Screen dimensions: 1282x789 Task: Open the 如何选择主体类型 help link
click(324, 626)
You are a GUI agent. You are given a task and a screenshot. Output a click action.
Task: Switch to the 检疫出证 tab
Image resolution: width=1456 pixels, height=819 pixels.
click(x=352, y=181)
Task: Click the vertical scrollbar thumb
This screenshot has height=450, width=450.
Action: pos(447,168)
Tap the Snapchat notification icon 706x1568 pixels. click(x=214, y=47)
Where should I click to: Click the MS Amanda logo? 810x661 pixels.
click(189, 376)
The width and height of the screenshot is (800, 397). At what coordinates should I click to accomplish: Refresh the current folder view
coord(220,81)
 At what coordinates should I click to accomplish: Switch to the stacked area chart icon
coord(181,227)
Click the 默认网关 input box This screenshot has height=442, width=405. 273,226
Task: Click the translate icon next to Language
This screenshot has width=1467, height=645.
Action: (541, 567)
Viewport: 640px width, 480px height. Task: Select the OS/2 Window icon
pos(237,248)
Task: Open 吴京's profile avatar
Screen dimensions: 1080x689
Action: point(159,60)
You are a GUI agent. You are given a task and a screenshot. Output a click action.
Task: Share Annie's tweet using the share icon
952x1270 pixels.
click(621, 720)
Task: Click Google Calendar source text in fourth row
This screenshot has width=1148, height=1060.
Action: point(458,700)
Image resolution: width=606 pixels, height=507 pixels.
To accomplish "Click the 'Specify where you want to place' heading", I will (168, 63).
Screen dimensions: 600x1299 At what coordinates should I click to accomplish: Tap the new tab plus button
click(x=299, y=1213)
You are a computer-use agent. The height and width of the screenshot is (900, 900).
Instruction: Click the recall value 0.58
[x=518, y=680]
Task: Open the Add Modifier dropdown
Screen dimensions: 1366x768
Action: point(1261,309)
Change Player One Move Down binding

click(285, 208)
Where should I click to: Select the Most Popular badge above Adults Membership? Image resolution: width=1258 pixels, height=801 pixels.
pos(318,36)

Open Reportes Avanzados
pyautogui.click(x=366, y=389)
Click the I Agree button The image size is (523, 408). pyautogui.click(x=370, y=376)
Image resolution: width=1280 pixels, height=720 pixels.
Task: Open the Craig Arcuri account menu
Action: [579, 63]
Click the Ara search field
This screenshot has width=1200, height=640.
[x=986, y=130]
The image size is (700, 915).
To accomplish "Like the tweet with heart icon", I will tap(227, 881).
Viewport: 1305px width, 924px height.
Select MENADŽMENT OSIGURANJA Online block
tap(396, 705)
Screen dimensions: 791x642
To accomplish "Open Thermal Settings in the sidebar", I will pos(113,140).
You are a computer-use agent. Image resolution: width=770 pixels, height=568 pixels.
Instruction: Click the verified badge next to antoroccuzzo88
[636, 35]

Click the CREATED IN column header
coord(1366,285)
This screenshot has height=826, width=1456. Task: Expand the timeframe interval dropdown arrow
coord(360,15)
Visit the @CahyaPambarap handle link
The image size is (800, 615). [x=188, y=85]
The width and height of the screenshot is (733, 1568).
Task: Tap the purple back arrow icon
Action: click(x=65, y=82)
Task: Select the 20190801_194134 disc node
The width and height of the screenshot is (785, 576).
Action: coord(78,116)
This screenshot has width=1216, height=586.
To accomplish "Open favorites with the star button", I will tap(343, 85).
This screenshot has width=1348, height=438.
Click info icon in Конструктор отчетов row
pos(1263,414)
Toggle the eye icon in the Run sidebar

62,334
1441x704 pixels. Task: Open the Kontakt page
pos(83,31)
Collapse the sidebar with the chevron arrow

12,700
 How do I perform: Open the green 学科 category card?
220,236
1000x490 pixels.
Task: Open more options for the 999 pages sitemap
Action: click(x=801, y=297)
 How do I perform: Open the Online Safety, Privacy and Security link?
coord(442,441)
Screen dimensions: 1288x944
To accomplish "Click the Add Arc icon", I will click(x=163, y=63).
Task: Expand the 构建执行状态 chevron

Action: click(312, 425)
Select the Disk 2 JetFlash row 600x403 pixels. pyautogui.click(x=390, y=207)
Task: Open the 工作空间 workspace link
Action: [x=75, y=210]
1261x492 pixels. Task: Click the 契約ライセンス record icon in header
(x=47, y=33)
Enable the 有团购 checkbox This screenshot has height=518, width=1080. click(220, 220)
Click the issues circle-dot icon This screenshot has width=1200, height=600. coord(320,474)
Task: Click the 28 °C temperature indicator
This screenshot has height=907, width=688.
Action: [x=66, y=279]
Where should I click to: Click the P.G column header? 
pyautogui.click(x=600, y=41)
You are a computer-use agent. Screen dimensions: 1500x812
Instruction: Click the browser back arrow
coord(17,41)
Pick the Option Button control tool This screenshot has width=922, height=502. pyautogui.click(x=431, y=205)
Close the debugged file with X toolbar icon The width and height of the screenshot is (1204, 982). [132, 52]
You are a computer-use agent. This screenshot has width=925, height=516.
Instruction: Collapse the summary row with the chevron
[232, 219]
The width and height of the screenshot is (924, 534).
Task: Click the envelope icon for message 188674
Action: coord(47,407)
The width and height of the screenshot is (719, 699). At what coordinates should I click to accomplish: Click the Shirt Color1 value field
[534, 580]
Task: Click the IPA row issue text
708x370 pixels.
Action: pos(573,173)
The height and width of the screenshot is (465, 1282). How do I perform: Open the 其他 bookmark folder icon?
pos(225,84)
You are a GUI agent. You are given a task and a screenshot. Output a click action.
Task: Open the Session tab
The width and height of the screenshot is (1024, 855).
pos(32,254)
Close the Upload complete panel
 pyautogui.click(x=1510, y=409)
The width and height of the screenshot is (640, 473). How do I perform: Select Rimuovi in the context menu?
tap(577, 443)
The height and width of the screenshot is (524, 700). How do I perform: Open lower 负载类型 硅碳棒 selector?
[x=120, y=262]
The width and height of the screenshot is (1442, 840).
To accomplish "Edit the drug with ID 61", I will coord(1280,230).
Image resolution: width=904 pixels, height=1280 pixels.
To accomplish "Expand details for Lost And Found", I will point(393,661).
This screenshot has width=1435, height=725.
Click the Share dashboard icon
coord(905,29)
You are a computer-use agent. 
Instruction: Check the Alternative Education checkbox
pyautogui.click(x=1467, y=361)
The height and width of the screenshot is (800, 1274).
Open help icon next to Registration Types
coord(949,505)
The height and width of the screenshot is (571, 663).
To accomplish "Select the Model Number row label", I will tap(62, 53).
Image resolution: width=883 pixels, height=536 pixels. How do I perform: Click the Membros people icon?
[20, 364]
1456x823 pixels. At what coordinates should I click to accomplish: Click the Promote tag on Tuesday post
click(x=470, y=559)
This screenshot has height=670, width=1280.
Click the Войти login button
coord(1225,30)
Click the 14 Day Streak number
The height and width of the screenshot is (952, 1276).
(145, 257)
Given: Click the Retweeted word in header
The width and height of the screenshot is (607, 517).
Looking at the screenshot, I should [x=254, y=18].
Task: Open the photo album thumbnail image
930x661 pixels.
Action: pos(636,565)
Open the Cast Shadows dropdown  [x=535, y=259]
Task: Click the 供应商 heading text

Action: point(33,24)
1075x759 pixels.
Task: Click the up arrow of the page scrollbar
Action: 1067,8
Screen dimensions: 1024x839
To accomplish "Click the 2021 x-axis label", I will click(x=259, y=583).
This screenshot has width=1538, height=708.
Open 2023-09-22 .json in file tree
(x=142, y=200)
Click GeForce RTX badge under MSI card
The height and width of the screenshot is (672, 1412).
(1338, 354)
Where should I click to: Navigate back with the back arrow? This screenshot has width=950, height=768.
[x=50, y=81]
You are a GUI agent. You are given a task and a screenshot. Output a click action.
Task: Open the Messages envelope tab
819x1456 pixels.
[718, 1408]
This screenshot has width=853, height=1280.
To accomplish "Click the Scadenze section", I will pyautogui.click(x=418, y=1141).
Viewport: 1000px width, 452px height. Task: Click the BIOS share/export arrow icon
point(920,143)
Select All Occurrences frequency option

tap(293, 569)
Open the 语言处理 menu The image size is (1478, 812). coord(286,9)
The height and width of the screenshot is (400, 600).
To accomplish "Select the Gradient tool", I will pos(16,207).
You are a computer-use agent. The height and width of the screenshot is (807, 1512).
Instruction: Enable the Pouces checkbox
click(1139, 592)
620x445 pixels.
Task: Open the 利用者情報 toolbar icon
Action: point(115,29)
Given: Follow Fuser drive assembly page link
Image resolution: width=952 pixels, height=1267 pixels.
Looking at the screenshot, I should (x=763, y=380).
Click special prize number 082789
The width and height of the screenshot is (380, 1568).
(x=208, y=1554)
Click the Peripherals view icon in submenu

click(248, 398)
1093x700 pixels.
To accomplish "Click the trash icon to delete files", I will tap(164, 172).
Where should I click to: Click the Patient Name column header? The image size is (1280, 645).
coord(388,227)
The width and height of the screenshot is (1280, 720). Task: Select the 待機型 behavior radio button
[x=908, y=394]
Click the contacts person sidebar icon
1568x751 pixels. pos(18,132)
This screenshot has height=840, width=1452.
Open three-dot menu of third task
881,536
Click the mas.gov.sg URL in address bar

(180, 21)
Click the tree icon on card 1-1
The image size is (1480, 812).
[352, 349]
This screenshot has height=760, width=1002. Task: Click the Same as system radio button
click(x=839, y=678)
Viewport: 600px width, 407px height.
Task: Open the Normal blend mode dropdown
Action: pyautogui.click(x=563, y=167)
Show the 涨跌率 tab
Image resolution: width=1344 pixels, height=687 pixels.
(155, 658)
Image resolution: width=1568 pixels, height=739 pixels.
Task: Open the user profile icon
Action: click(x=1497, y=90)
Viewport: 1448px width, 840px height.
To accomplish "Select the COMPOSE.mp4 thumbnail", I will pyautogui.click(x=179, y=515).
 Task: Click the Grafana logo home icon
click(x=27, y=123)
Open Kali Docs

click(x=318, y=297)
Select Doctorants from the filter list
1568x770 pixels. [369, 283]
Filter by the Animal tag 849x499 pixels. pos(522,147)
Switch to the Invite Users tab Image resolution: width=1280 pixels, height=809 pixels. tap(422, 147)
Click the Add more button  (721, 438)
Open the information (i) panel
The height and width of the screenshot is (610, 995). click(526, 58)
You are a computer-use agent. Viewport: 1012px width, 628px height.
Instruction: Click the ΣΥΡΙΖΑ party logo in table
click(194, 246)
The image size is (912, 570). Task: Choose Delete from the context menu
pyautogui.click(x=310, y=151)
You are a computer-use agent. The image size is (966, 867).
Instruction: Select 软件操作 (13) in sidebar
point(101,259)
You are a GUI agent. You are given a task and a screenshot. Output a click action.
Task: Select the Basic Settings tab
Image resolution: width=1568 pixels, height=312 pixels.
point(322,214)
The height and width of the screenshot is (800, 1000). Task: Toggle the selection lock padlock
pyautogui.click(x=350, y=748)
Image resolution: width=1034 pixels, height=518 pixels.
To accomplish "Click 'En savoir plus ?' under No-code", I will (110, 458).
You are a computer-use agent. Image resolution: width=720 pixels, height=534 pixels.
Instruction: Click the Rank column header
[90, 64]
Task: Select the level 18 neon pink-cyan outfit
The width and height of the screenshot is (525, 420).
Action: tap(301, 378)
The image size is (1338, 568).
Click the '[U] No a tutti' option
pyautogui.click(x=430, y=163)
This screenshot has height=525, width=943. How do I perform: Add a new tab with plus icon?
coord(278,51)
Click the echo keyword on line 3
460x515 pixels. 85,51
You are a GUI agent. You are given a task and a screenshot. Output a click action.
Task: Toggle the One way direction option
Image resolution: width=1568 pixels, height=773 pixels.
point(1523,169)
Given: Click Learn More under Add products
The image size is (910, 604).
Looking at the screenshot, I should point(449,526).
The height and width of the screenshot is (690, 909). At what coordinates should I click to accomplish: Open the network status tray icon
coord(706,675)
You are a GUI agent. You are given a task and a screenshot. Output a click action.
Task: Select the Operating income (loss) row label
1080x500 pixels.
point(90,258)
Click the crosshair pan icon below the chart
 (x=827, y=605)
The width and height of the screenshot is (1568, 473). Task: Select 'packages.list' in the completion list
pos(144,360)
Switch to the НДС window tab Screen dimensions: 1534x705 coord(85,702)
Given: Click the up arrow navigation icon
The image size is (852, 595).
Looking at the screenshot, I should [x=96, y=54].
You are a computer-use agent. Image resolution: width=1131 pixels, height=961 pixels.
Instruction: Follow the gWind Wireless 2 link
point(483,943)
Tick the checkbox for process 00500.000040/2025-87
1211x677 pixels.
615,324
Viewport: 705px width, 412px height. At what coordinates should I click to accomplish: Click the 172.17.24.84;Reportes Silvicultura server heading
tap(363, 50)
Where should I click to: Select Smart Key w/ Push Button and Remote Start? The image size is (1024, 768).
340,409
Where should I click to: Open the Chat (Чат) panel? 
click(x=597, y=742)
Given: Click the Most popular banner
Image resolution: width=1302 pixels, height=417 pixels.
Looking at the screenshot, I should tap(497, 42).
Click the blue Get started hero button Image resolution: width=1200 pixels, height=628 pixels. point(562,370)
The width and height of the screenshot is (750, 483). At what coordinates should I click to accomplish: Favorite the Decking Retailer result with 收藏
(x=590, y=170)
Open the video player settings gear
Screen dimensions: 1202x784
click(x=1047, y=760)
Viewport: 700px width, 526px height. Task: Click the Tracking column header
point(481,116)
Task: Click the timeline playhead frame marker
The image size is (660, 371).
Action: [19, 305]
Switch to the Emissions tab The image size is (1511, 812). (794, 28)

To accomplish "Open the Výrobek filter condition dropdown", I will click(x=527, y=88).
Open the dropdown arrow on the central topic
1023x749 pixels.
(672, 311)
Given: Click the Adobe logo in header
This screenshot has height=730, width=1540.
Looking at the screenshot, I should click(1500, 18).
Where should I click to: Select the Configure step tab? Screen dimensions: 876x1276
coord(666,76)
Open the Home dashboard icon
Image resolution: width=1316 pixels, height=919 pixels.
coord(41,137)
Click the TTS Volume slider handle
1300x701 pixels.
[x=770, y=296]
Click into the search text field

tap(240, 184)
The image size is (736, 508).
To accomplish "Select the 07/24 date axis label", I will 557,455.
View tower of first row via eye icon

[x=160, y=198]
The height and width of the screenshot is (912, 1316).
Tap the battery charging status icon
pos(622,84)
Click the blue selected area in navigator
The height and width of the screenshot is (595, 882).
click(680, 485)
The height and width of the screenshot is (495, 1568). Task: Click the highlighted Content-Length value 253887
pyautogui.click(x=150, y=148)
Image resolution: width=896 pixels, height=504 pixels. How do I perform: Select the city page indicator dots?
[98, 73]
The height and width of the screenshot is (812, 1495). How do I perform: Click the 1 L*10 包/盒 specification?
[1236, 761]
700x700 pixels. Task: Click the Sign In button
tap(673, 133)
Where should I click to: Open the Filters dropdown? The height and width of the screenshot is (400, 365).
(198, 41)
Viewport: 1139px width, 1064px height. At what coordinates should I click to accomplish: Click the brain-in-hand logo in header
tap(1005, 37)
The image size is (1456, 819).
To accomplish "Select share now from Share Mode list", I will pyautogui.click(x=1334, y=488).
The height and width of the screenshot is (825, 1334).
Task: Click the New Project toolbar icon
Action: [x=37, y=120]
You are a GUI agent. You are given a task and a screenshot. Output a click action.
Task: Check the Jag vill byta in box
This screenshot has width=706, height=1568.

▶ _TASK ITEM_
The required output is the stretch of entries above from the line containing "Instruction: Click the ΣΥΡΙΖΑ" through the line containing "You are a computer-use agent. The image", reproduced exactly.

▶ _ANSWER BOX_
Instruction: Click the ΣΥΡΙΖΑ party logo in table
click(194, 246)
The image size is (912, 570). Task: Choose Delete from the context menu
pyautogui.click(x=310, y=151)
You are a computer-use agent. The image size is (966, 867).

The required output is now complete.